Before I get stuck into the new Suzuki GSX-S1000GX, let’s look at its predecessors. I’m a huge fan of the GSX-S1000 nakedbike and the GSX-S1000GT sports-tourer, both incredibly engaging thanks to their potent GSX-R K5 derived 999cc powerplant and their well-sorted chassis that inspires front-end confidence and delivers superb balance through high-speed corners that not many big-bore bikes under $20k can match.

When Suzuki launched the latest iteration of the GSX-S1000 nakedbike in Australia two years ago we were blown away by just how much performance and chassis finesse it managed to fit into such a reasonably priced package. A few months later and Suzuki added the GSX-S1000GT sports-tourer. Again we were astounded by the bang-for-buck equation. We have previously compared both with much more expensive machinery and they have more than held their own.

■ INFORMATION SUPPLIED ■
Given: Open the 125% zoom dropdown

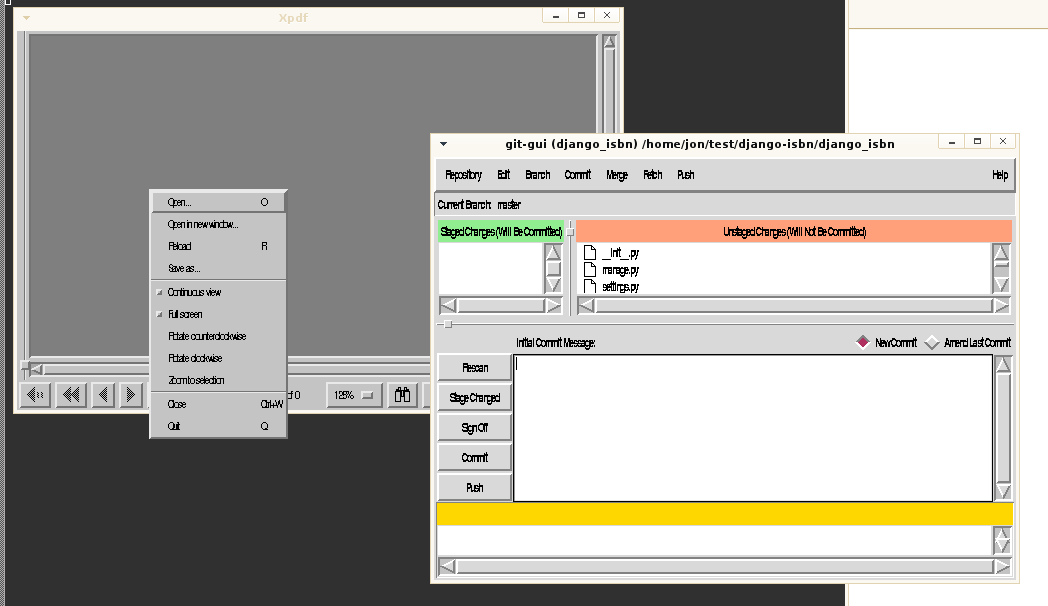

■ PROBLEMS AND TASKS ■
• A. Please repeat the passage of the Suzuki review above word for word, beginning at the words "When Suzuki launched" and stopping after "held their own.".
• B. Name every Suzuki model designation starting with "GSX" that appears in the Suzuki review above.
• C. Pick up the Suzuki review above after its final sentence and keep writing.

■ THE RESULTS ■
• A.
When Suzuki launched the latest iteration of the GSX-S1000 nakedbike in Australia two years ago we were blown away by just how much performance and chassis finesse it managed to fit into such a reasonably priced package. A few months later and Suzuki added the GSX-S1000GT sports-tourer. Again we were astounded by the bang-for-buck equation. We have previously compared both with much more expensive machinery and they have more than held their own.

• B. GSX-S1000GX, GSX-S1000, GSX-S1000GT, GSX-R K5

• C.
The roadbike market isn’t as clearly segmented as it once was. There are now several models from various manufacturers that blur the boundaries between what were once obviously sports-tourers and those that were almost road-going adventure bikes. Take AMCN’s 2022 sports-tourer shootout (Vol 72 No 05) as a case in point. Out of the five bikes tested, two were more sports than tourer (the Kawasaki Ninja H2 SX and Suzuki GSX-S1000GT) while the other three (BMW S 1000 XR, Honda NT1100 and Yamaha Tracer 9 GT), were more tourer than sports, thanks to postures resembling adventure bikes…

In that shootout, the GSX-S1000GT came out the winner, partially due to its stonking inline four and its well-balanced chassis, but also thanks to the bike’s excellent value for money equation. To keep the price of the GT below $20k (at the time), Suzuki gave it a more basic spec than its competitors, in particular its manually adjustable KYB suspension package; by contrast, the BMW and Yamaha both had semi-active electronic suspension. Rather than update the GT to match these competitors, Suzuki has instead opted to add a new model to the GSX-S range in the form of the GSX-S1000GX.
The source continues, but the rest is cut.